Recupero a metáfora que utilizei aqui, no "Tomate": estas eleições europeias, as deste domingo, são como um cartaz a anunciar a venda de peixe fresco na montra de um talho. A carne que lá se vende pode ser de confiança mas... peixe, também? Alguém arrisca?
O cabeça de lista do PS, Francisco de Assis, resumiu tudo ontem, ou anteontem: apelou ao voto para que os resultados eleitorais sejam uma "moção de censura ao Governo". Ao governo português, não ao governo da União Europeia.
Que o PCP ou o BE o façam é tão natural como ter um gato a fazer xixi numa caixinha na casa de banho e um cão a fazer o seu xixi fora de casa. Mas o PS já foi um partido de governo e vai ser governo outra vez, e apenas por demérito dos seus adversários PSD e CDS.
O que nestas eleições devia estar em causa seriam os mecanismos de governação da União Europeia e, no mínimo, a definição de como é que um país-membro pode utilizar a sua qualidade de país-membro no âmbito das relações políticas internacionais e para benefício dos seus nacionais.
Não é isso que tem estado a acontecer. Os que mais o tentaram fazer foram os candidatos do PSD e do CDS, suponho que genuinamente, mas foram submersos pelas muitas arremetidas das oposições.
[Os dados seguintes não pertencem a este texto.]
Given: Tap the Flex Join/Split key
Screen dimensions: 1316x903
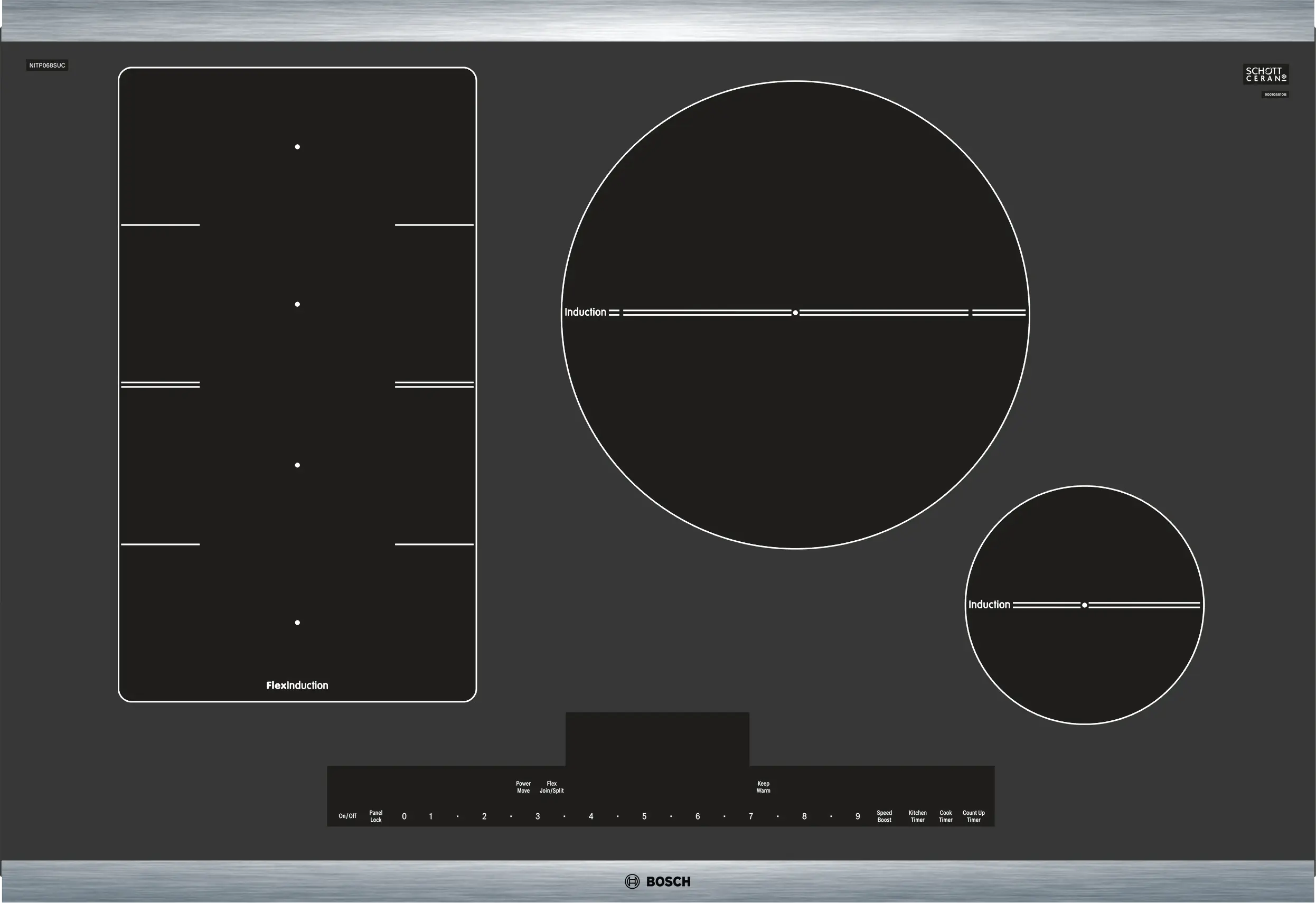Looking at the screenshot, I should click(x=551, y=787).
Arremetidas todas elas voltadas para a política interna.
Nada nestas eleições convida ao voto e o "dever cívico" de votar não soa a mais do que as tentativas dos partidos e das personalidades do "status quo" de alcançarem objectivos que não são os do acto eleitoral.
Nem as iniciativas marginais unipessoais como o Livre ou Marinho e Pinto são convincentes e só por desespero é que pessoas de raciocínio livre neles votarão.
A democracia tem de ser suficiente maleável para, defendendo-se da autodestruição, aceitar os direitos que não a ponham em causa. E o direito a não votar não a põe em causa.
Pode ser chocante, por exemplo, que um governo ou um presidente da República sejam eleitos por 10 por cento do eleitorado. Mas os que não votar porque não se reconhecem em nenhuma candidatura não têm de pagar os erros dos protagonistas da vida política, que desprezam o sentido dos próprios actos eleitorais e que os transformam em manifestações clubísticas.
Eu não vou procurar peixe fresco num talho nem carne de qualidade não congelada numa peixaria.
Passo à frente, altero a refeição que tenho em mente, espero que ao lado do talho abra uma peixaria, ou vice-versa, ou vou ao supermercado. O talho que anuncia peixe fresco não vai à falência por causa disso. Com sorte, o seu proprietário perceberá, mais cedo ou mais tarde, que é preferível esmerar-se na venda da carne do que tentar vender peixe.
A democracia não sofrerá com a abstenção de domingo.
Até pode ser que ela sirva de aviso aos dirigentes e animadores das várias candidaturas.